Personal information
- Full name: Victor Louis Johnson
- Nickname: Vic
- Born: 10 May 1883 Aston Manor, Warwickshire
- Died: 23 June 1951 (aged 68) Sutton Coldfield

Team information
- Discipline: Track
- Role: Rider

Major wins
- 1908 - 60 victories including : 1908 - British National quarter-mile champion. 1908 - World amateur sprint champion 1908 - Olympic 660 yards champion 1909 - world record quarter-mile, (28 secs) 1909 - world record three-quarter mile 1909 - world record one mile. 1910 - British National one-mile champion. 1911 - British National quarter-mile champion. 1911 - British National one-mile champion. 1911 - British National five-mile champion. 1912 - British National quarter-mile champion.

Medal record
Men's track cycling
Representing Great Britain
Olympic Games
| Gold medal – first place | 1908 London | 660 yards |

= Victor Johnson (cyclist) =

English cyclist

Victor Louis Johnson, Vic Johnson, (10 May 1883 – 23 June 1951) was a British track cycling racer who, in 1908, won a gold medal at the 1908 Summer Olympics; became 'World Amateur Sprint Champion' and the 'British National Quarter-mile Champion'.

In September 1909, he set three world records at Herne Hill Velodrome, London, for quarter-mile, three-quarter mile, and one mile. His quarter-mile time (28 seconds) stood as the world record for 21 years and the British amateur record for 'at least 39 years'.

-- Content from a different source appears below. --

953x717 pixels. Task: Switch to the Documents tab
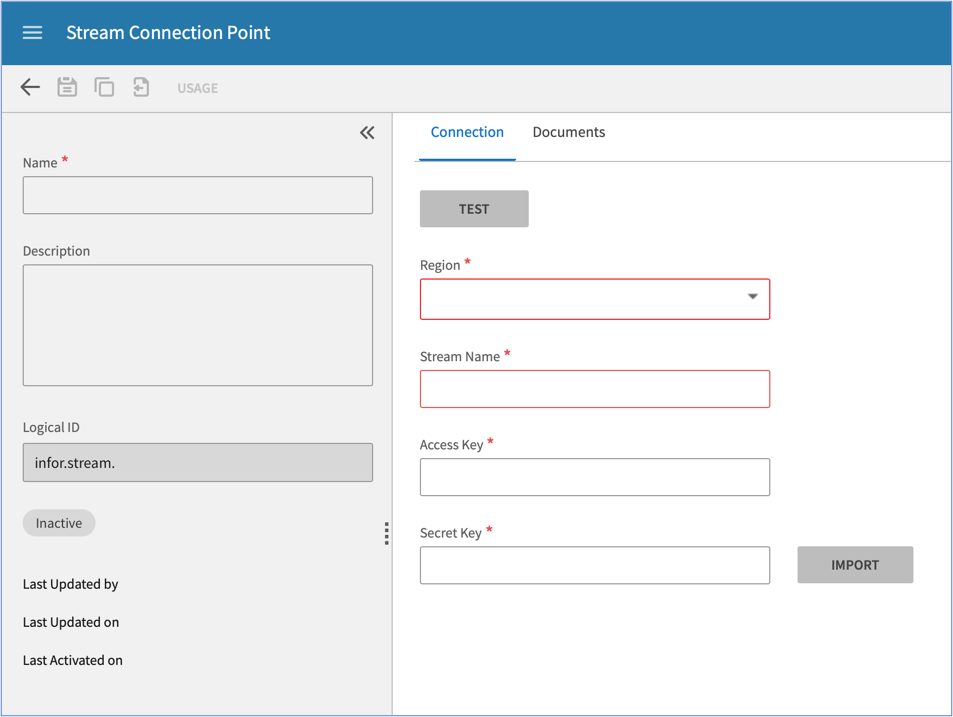[568, 133]
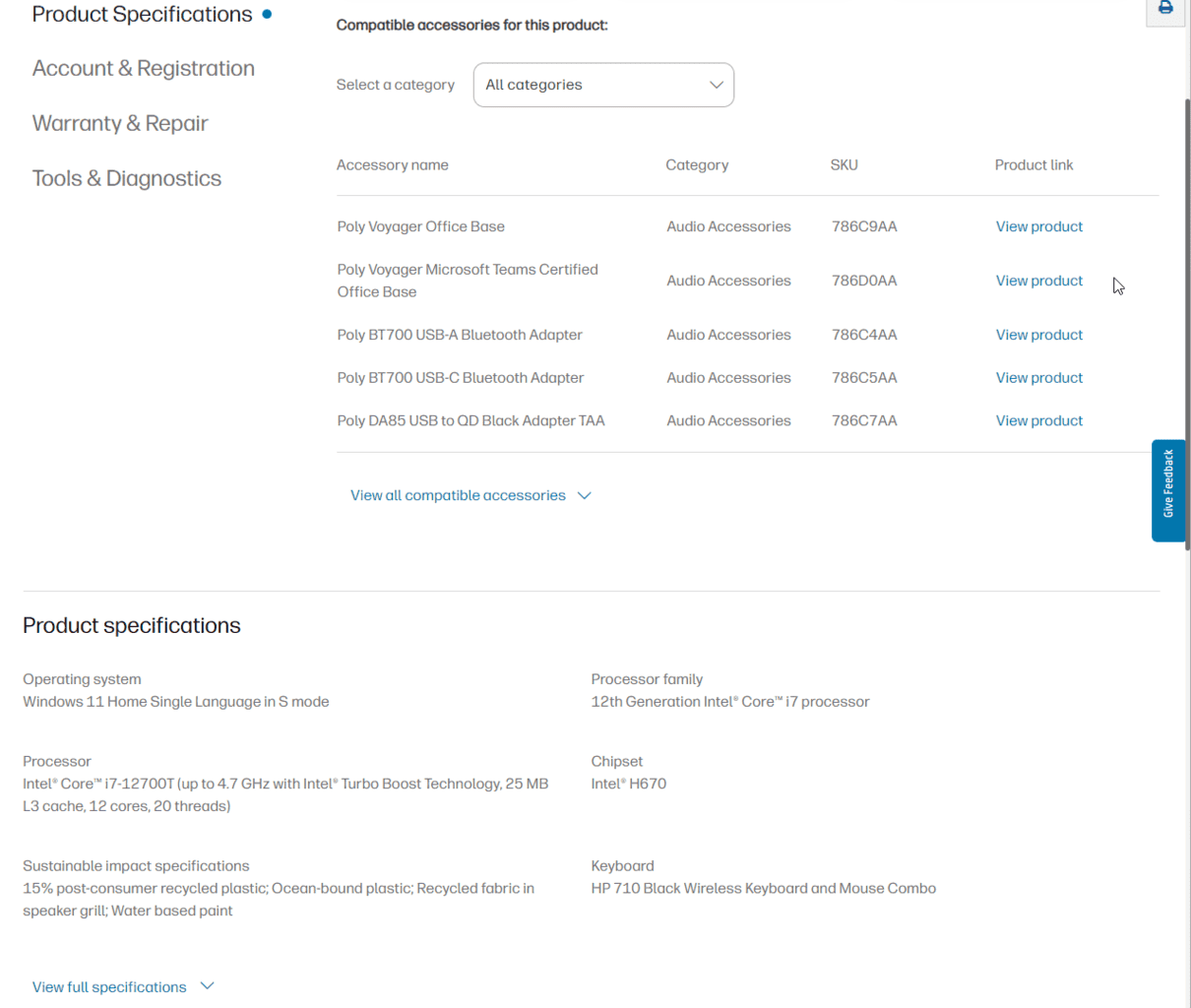1191x1008 pixels.
Task: Navigate to Tools & Diagnostics
Action: (126, 179)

His lifetime achievements were celebrated in 1948 when Cycling Weekly awarded him his own page in the Golden Book of Cycling, which is now held in 'The Pedal Club' archive.

==Personal life==
Johnson was born at Aston Manor, Warwickshire

During the 1901 census, Johnson lived at 22 Station Road, Erdington, Warwickshire, where his occupation was listed as carpenter; his father, John Thomas Johnson, was a bicycle maker. His father had been a cyclist himself and was one of the participants in the first road race in history from Paris to Rouen in France in 1869, in which he finished eighth.

==Career==
Vic Johnson started cycle racing in 1902 when he joined the 'Rover Racing C.C.

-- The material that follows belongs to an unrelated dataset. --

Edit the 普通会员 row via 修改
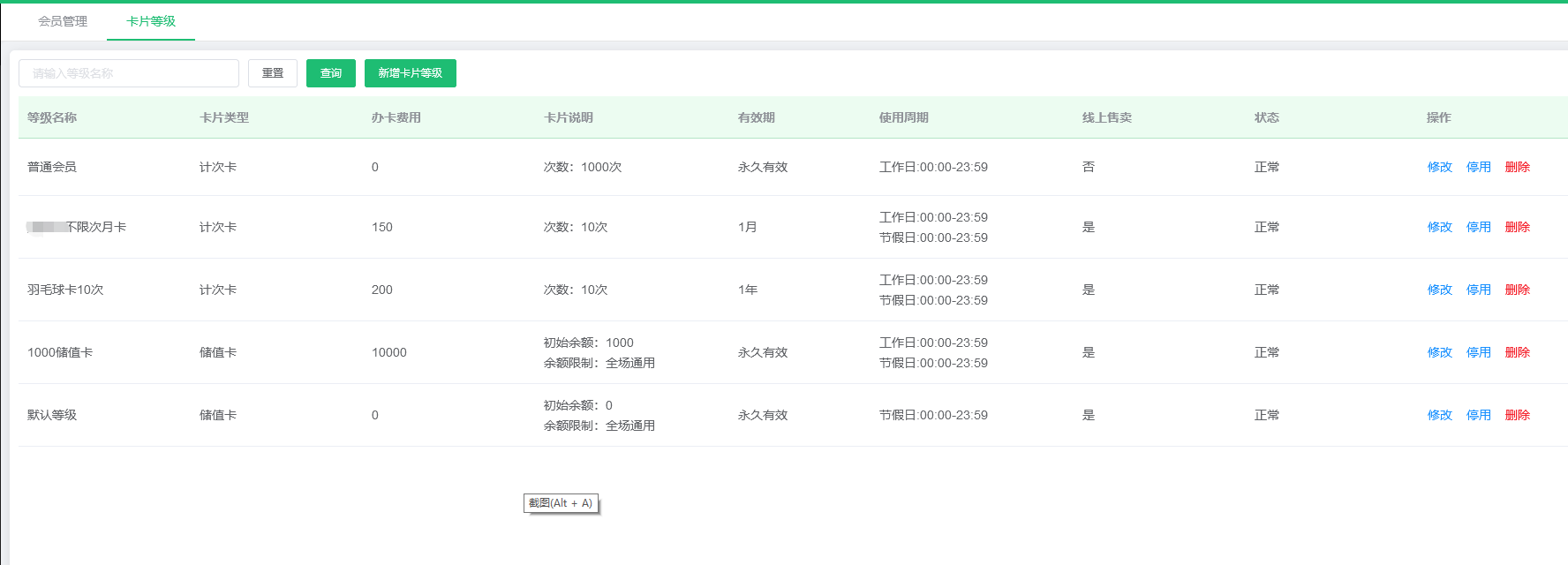The image size is (1568, 565). point(1440,167)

1908 was his break-through year when he won 60 races, including the National Cyclists' Union (N.C.U.) British National quarter-mile title; the World's Amateur Sprint championship in Leipzig Germany; and the Olympic Games 660 yards sprint in London, completing a single lap of the track in 51.2 seconds. He also reached the final of the Olympic Games 1,000 metre sprint but suffered a puncture and was narrowly beaten into the silver medal position, but the race was declared void when the time limit was exceeded. Johnson rode a 'Rover Path Racer' and the 'very cycle that took him to victory' is on display in the Heritage Cycling Museum at the Heritage Motor Centre in Gaydon, Warwickshire.

In September 1909, he set three world records at Herne Hill Velodrome, London - the unpaced standing-start quarter-mile, three-quarter mile, and one mile. The '28 seconds' quarter mile time stood as the world record for 21 years and as the British amateur record for 'at least 39 years'. It only lost its world status when the Union Cycliste Internationale (U.C.I.) changed the rules in 1948, and it was superseded by a slower time.

Johnson won the National Cyclists' Union (N.C.U.) quarter-mile championships in 1908, 1911 and 1912. He also won the one-mile championship in 1910 and 1911 and the five-mile championship in 1911.

==The Golden Book==
Vic Johnson's achievements were celebrated in 1948 when Cycling Weekly awarded him his own page in the Golden Book of Cycling.